Project Oberon RISC5 Reference
Project Oberon's various descriptions of its RISC5 Architecture are not entirely in agreement (likely due to evolution over time, the odd typo, source/docs out of sync). I threw together this reference doc, which I believe is correct vs the latest version.

The Programming Language Oberon
(The Oberon-07 Report, 2016, PDF)
A 17 page description of the language.

Programming in Oberon
(A Tutorial, 2016, PDF)

Prof. Wirth's Compiler Construction Book

Prof. Wirth also has a wonderful and concise compiler book, Compiler Construction (PDFs + Source Code), which walks one through the creation of a subset-of-Oberon compiler.

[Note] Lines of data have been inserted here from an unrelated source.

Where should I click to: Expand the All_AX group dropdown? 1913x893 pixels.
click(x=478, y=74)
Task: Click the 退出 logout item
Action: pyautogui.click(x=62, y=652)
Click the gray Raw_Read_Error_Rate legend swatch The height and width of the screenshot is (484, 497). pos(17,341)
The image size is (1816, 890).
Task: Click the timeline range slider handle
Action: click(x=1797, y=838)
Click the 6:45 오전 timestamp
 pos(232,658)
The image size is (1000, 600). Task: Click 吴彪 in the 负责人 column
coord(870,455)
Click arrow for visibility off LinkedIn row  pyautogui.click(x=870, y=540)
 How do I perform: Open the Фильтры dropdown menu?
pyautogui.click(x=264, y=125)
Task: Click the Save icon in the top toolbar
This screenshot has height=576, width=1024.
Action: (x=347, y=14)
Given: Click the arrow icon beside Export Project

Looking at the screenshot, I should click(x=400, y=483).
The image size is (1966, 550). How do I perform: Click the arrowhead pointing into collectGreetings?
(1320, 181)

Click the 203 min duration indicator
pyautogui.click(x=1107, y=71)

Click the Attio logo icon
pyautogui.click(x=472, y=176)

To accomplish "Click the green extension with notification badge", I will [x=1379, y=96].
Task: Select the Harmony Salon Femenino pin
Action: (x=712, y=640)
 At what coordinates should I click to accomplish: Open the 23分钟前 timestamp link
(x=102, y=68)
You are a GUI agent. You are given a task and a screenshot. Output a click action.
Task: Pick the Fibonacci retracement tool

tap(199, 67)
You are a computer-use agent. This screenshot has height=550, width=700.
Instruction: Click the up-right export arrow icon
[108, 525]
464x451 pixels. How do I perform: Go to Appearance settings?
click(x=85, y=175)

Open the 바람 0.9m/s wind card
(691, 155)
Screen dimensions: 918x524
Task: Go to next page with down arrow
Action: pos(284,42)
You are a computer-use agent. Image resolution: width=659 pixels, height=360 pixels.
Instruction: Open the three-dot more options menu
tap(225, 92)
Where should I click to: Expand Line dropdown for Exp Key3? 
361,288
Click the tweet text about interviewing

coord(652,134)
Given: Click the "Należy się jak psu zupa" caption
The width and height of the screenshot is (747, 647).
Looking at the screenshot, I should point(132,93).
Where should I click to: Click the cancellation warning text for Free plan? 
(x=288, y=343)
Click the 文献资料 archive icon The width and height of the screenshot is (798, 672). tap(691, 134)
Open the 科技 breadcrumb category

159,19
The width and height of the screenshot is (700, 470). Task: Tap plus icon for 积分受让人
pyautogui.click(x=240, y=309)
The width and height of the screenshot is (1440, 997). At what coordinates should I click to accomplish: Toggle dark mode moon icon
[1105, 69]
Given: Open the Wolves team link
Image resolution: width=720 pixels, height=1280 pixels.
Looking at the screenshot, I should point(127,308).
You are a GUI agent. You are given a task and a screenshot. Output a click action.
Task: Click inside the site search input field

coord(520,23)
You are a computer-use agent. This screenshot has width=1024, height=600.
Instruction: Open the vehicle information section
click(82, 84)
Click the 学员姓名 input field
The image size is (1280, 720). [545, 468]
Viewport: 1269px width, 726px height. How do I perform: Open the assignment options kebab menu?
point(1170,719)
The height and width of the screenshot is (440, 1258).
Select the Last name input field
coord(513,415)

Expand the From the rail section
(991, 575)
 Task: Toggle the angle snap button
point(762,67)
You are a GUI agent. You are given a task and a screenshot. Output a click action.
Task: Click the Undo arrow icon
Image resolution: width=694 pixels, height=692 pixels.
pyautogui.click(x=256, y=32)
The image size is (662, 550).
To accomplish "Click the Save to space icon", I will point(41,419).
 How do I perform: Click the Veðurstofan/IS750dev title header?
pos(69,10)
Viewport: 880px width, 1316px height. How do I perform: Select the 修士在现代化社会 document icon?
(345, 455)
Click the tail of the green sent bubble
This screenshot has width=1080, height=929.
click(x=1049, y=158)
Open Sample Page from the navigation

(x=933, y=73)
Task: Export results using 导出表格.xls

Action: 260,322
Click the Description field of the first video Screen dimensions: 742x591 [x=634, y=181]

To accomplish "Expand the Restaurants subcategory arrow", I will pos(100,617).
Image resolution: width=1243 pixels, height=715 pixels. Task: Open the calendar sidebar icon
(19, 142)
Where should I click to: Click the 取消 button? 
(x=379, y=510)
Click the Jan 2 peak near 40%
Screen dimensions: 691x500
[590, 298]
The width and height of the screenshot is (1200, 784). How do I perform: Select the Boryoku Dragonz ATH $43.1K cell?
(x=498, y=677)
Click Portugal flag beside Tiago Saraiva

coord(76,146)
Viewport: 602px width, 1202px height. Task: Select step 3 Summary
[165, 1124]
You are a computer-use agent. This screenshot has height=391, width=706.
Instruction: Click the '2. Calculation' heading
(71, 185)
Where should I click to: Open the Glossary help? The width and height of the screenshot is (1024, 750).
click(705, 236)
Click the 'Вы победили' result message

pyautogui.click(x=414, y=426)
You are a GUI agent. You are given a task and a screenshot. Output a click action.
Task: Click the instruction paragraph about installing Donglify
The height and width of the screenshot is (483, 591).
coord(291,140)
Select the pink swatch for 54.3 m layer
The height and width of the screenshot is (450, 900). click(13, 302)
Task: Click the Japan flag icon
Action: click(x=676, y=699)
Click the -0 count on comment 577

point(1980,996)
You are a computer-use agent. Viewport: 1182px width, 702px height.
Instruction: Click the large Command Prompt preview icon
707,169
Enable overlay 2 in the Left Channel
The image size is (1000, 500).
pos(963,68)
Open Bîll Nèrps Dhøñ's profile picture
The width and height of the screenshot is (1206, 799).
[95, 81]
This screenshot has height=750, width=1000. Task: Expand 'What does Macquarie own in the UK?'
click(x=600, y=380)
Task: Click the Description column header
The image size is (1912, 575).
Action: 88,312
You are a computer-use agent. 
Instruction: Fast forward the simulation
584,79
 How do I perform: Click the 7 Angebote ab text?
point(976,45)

I've taken the liberty of combining the two PDFs into one and adding an functional index/outline for easier navigation through this delightful read: http://frotz.net/misc/Compiler.Construction.Wirth.2017.pdf

I had the lexer working and the parser already underway, but the approach to straight line code generation I've started working with is very much influenced by this book and the Project Oberon compiler.

A related project of interest is "selfie", a 12kloc 64bit RISCV (formerly MIPS) subset emulator, hypervisor, C subset compiler, etc. They don't go up the stack to a full OS+GUI but rather look down the stack, toward emulation, virtual machines, etc.